Düşünsenize, bizler tertemiz sayfalara “SENİ SEVİYORUM” yazarsak, iki gün sonra o sayfadan her zaman “SENİ SEVİYORUM” okumuş olacağız. Birileri gelip o yazıyı karalamadığı sürece, okuduğumuz “SENİ SEVİYORUM” yazısı, iki yıl sonra da yirmi yıl sonra da orada kalmaya devam edecektir. Peki ya o sayfaya “Seni sevmiyorum” yazdığımızı düşünürsek, aynı durum burada da geçerli olmayacak mıdır?

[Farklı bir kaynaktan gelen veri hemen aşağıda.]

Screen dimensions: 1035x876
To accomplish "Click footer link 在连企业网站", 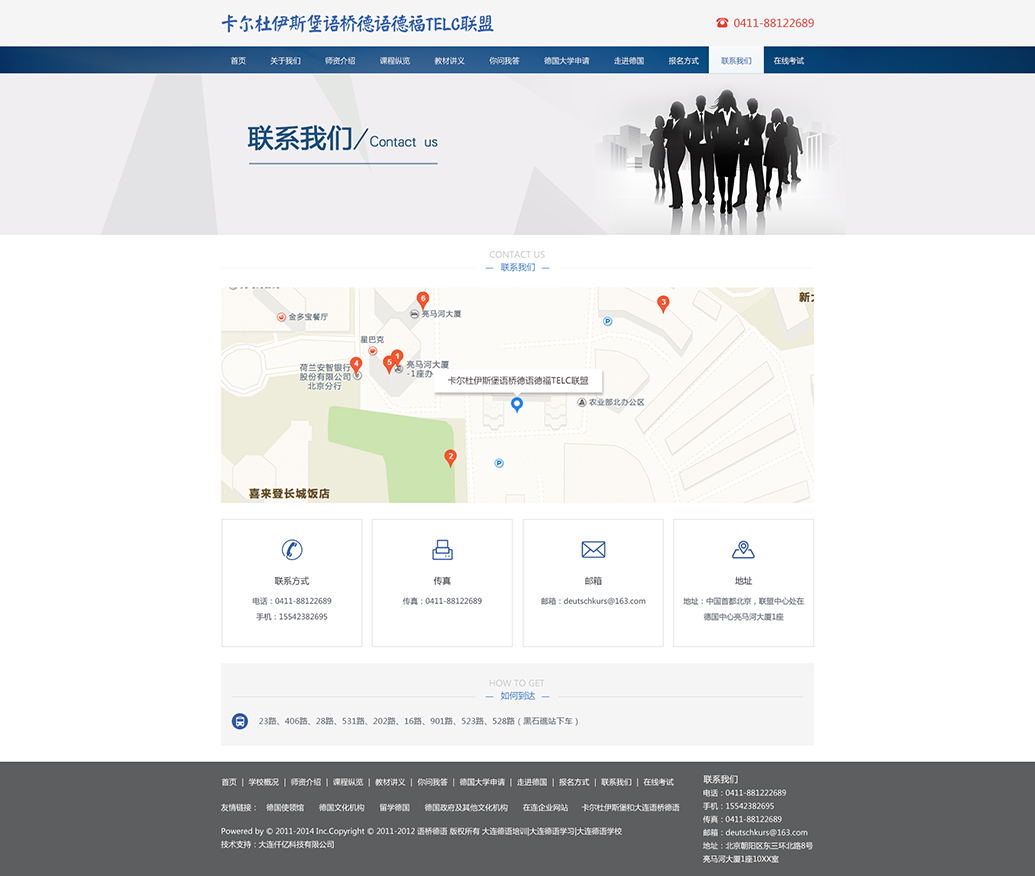I will point(545,808).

Her ne kadar anlaması çok kolay olsa da bu durum ebeveynleri oldukça zorlayacaktır. Çünkü bizlerde yazılı olan sayfalarda her ne var ise, evlatlarımızın sayfalarına da onu yazıyor ve farklı bir durum olmasını umut ediyoruz ki bu pek de olası görünmüyor. Yazdıklarımız ve beklentilerimiz arasında büyük farklar meydana geldiğinde ise ebeveyn çocuk çatışmaları ortaya çıkmaktadır. Bu durum karşısında çocuklarımız; tertemiz saf kalpleriyle ne yapacaklarını bilmemekte, kendi sayfalarında yazılı olanlar ile onlardan beklenilenler bileşkesinde içsel bir çatışma yaşayabilmektedirler. Bu çatışmanın doğal bir ürünü olarak karmaşık davranışlar sergilemeye başlayabilmektedirler. Her bir çocuk ergenlik cağına geldiğinde, hayata, dünyaya ve kendisine dair anlamlar yüklemeye başlamaktadır. İnsani var oluşunun anlamlandırılması ve var oluş çabası devam eder. Kimlik oluşturulması sosyal hayatın etkileriyle bu dönemde tamamlanmaya çalışılır.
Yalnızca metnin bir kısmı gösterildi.